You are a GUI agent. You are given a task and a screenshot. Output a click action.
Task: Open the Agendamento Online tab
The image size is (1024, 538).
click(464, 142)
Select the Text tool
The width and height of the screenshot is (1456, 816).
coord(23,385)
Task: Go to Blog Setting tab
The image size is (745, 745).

* * *

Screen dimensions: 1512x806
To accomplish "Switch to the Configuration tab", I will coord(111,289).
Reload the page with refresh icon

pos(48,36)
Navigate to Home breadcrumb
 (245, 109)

■ ASSIGNMENT: Give back exactly the lines above starting at the line where "Select the Text tool" appears and ending at the line where "The image size is (745, 745)." appears, both included, with no other lines.

■ SOLUTION:
Select the Text tool
The width and height of the screenshot is (1456, 816).
coord(23,385)
Task: Go to Blog Setting tab
The image size is (745, 745).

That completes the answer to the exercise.